どうも。中国と明確に名指ししない「人権非難決議」など出したところで、腰が引けたヘタレぶりを中国に鼻で笑われ、全く喧嘩になりません。喧嘩するなら徹底的にやれ。喧嘩する度胸がないなら黙ってろ。

 

それはさておき、映画の感想文を書きます。今回は『間違えられた男』です。

 

金を借りるために生命保険会社へ出向いたマニーは、以前入った強盗犯と間違えられ拘束される。高額の保釈金を支払い、妻と共にアリバイ立証のため奔走するが……(映画.comより引用)。1957年日本公開作品。監督はアルフレッド・ヒッチコックで、出演はヘンリー・フォンダ、ヴェラ・マイルズ、アンソニー・クエイル、ハロルド・J・ストーン。

 

1953年に実際あった事件を基にした、アルフレッド・ヒッチコック作品にしては珍しく、人を殺さないサスペンスです。冒頭でヒッチコック監督が出演して実際にあった事件であることを強調しています。

 

人を殺さなくても、ヒッチコック監督がサスペンス映画で培ってきたテクニックが用いられています。容疑が晴れずに留置所に入れられたマニー(ヘンリー・フォンダ)が激しい不安感に襲われるシーンや、保釈されてから証人を捜しても見つからないことでマニーの妻ローズ(ヴェラ・マイルズ)が精神を病んでいくシーンは、観客にも不安感や緊張感を生じさせます。

 

本作のテーマは冤罪の恐ろしさです。無実の者を社会的に抹殺する冤罪は、どの殺人鬼よりも怖いものです。本作の後、冤罪事件を陪審員の視点から描く『十二人の怒れる男』をプロデュースし、主演も務めたフォンダは、その恐ろしさを表現したかったのかもしれません。

 

ところで日本映画で冤罪事件を扱った作品には、周防正行監督の『それでもボクはやってない』があります。マニーが護送されるシーンなど、同作は本作の影響を受けているようです。

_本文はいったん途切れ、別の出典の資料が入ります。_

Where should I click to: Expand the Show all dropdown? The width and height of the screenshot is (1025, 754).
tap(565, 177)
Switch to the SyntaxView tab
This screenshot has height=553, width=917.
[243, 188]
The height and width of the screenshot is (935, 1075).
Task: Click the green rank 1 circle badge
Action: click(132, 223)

両作品とも主人公が無実を証明しようとする物語ですが、日本の場合、逮捕=有罪と決めつける大衆の未熟な法感覚があるので、冤罪の社会的な「殺傷能力」はもっと強いのが現実です。

 

それ故に本作のマニーが粘り強く無実を証明しようとする姿は、日本では稀有な理想像なのです(日本が先進国ならば、その理想像が当然視される社会でなければなりませんが)。